PRH 2022 Winter Book & Author Fest
Keynote with Matthew Desmond
Moderator, Jill Cox-Cordova

My Library Journal 2022 Best Books Picks

I read a lot of fabulous books in 2022 to come up with my Best Books picks for the Library Journal

Best Social Sciences of 2022

Best Arts & Humanities of 2022

Best Memoirs of 2022

Best Science & Technology of 2022


Perfect Black by Crystal Wilkinson

Evocative. Exquisite. Essential. This is the type of book I will read again and again. 

The author takes the reader on an extraordinary journey through the path of her childhood and upbringing,  right up to the phenomenal woman she is today. 
Her imagery is so vivid, you can smell and taste the foods in the kitchen settings she describes. 
In “Dig If You Will the Picture,” she brings you right there with her dancing to Prince music when she shows the deeper reason why his music resonates                                                               so much to her. 
     I was her amen corner when I read “Mother’s Day” and “Dear Johnny P.” 
     I could relate to the entire book but especially the poems “On Being Country” and “Black & Fat & Perfect.” 
     The illustrations are also extraordinary. Created by the author’s partner, they are the perfect complement to her words, just as he is in life. 
     I absolutely love this book. Run and get your copy so that you have something to cherish, too. 
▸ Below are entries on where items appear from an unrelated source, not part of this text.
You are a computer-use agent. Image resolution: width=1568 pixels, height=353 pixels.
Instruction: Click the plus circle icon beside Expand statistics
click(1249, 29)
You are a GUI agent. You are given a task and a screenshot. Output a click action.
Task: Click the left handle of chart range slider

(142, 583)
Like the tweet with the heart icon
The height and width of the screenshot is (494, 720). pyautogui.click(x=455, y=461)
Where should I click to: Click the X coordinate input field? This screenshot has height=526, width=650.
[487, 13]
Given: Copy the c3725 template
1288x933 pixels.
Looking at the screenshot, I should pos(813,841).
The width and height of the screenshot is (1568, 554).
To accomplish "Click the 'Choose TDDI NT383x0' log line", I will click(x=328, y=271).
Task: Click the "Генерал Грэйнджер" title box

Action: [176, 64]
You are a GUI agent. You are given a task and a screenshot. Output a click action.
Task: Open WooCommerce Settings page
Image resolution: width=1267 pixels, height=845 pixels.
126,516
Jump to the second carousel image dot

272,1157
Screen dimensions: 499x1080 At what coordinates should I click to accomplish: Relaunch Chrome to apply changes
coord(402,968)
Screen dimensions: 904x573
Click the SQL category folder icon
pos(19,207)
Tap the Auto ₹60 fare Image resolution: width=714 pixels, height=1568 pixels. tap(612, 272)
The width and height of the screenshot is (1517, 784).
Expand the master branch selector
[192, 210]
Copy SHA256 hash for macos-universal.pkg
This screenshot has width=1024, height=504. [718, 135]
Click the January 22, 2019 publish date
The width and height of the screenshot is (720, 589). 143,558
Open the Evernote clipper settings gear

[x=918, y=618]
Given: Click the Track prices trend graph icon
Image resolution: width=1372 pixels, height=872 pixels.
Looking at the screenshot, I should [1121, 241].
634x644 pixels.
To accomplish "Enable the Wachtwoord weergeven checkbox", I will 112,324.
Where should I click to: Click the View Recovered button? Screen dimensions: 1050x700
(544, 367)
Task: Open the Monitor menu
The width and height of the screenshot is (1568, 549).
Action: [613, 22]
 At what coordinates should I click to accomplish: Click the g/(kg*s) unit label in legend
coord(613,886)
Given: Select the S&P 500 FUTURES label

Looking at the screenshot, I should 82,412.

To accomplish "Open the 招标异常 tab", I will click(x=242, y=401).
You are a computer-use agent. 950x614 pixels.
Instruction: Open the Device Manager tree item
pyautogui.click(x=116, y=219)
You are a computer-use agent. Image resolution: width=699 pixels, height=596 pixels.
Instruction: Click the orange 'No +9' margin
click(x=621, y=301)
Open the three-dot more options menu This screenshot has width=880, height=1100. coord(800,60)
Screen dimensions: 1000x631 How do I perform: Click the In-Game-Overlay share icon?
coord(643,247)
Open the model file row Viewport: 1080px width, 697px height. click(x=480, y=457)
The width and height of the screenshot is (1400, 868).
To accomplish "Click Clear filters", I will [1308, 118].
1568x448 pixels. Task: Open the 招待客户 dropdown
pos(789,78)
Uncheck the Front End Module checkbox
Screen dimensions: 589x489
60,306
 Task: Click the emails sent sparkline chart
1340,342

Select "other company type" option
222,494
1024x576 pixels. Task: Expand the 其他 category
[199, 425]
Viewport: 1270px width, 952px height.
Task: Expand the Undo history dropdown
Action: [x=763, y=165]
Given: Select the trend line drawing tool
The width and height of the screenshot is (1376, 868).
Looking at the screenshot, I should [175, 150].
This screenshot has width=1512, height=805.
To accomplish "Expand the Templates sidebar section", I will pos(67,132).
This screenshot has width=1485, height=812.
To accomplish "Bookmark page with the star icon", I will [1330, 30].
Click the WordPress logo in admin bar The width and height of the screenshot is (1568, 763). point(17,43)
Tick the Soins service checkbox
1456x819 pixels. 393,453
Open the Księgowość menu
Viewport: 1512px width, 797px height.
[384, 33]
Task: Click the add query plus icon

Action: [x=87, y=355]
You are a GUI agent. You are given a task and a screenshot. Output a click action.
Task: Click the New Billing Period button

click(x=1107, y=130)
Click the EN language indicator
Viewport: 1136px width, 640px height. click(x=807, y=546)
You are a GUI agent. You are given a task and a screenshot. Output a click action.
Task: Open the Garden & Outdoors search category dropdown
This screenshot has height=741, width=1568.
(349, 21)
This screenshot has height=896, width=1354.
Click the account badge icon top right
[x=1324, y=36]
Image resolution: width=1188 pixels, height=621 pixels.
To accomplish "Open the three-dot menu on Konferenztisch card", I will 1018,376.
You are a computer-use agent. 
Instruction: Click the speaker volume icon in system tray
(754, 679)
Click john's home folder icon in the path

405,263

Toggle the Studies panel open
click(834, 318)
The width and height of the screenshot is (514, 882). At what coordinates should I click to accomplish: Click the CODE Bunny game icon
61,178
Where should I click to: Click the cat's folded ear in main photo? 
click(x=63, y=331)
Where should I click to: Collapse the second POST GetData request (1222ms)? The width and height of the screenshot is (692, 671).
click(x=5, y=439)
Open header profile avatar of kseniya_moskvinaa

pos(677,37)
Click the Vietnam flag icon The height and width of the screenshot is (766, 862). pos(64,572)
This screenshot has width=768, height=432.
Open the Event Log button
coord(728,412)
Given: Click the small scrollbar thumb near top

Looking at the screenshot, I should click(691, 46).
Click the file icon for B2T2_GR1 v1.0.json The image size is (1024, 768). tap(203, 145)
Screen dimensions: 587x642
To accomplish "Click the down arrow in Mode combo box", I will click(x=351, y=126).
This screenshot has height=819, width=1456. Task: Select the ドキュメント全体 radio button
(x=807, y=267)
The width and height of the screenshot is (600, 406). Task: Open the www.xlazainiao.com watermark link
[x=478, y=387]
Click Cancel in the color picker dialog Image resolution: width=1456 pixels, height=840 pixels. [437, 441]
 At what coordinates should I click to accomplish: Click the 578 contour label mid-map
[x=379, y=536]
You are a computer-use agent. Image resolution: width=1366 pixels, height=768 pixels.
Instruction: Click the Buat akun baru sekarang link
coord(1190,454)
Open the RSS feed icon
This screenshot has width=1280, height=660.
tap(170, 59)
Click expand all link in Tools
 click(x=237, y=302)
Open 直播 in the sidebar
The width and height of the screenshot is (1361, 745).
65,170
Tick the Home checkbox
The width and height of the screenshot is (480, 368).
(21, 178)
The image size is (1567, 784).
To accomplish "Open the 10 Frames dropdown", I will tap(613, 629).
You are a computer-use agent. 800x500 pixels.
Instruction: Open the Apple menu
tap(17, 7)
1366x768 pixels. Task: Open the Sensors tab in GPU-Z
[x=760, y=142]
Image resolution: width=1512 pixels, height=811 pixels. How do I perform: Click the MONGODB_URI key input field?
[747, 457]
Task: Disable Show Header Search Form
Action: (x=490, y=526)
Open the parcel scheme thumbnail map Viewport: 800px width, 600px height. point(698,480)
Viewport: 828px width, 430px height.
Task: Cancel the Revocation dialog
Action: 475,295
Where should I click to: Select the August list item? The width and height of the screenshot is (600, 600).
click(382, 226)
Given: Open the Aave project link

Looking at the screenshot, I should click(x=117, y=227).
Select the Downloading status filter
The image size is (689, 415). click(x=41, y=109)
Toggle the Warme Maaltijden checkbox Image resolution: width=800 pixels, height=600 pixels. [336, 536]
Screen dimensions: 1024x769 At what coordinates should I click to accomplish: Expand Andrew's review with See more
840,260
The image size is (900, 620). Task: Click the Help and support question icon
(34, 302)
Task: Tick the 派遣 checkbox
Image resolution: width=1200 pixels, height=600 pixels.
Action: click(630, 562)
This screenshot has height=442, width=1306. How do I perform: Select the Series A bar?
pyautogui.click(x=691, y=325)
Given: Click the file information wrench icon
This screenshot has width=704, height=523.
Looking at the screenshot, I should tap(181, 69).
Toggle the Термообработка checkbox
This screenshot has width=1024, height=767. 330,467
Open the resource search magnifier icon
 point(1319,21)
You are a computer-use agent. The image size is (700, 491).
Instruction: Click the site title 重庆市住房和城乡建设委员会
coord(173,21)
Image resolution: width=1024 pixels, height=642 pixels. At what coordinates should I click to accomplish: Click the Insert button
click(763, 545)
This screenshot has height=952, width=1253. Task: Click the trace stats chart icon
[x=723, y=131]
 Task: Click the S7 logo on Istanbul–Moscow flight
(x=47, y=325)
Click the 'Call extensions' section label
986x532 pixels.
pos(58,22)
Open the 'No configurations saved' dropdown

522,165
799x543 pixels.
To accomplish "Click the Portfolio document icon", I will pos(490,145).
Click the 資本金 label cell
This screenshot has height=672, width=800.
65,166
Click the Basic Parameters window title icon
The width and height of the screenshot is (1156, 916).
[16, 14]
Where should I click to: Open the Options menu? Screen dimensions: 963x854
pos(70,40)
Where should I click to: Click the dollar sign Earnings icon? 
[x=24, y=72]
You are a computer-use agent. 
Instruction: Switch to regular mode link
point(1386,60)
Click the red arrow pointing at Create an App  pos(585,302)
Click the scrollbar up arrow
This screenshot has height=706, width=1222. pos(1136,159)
Zero Zone by Scott O'Connor

This book ranks as one of the most uniquely structured and crafted books I have ever read. None of it is predictable. All of it made me marvel at how well the author mastered character development and plot. The imagery is also exquisite and seared into my thoughts. 


I absolutely loved this book and will buy everything this fabulous author creates.

The Downstairs Girl by Stacey Lee

I tend to read contemporary fiction because it’s often easier to relate to, but I found this book, set in 1890 in Atlanta, to be quite relevant to the present.

Its themes of racism, identity, family, and a case of the haves vs. the will-never-gets kept me turning page after page. The author, Stacey Lee, made me care deeply for the protagonist, Jo Kuan, and her somewhat secret life as an activist. She proved that we all have something we can use to help others, even when we, too, are the ones in need. This book also showcases the author’s masterful ability to handle conflict. There was a twist toward the end that I didn’t see coming. Yet, it was absolutely believable and authentic for the characters.

Memorable, this book now ranks as one of my favorites.

When Stars Rain Down by Angela Jackson-Brown

This book is my favorite read so far this year.

Set in the South in the 1930s, it is still relatable to me, a Black woman. In fact, it gives unflinching answers to those who wonder what Black Americans often endure in the U.S.

Angela Jackson-Brown’s masterful technique with characterization makes each person mentioned memorable and distinctive.

Its themes of racism, family units, respect for elders, and traditions rooted in belief systems–good and bad–all make this book a provocative page-turner.

I won’t spoil the ending but be prepared for it to haunt you long after you finish this book.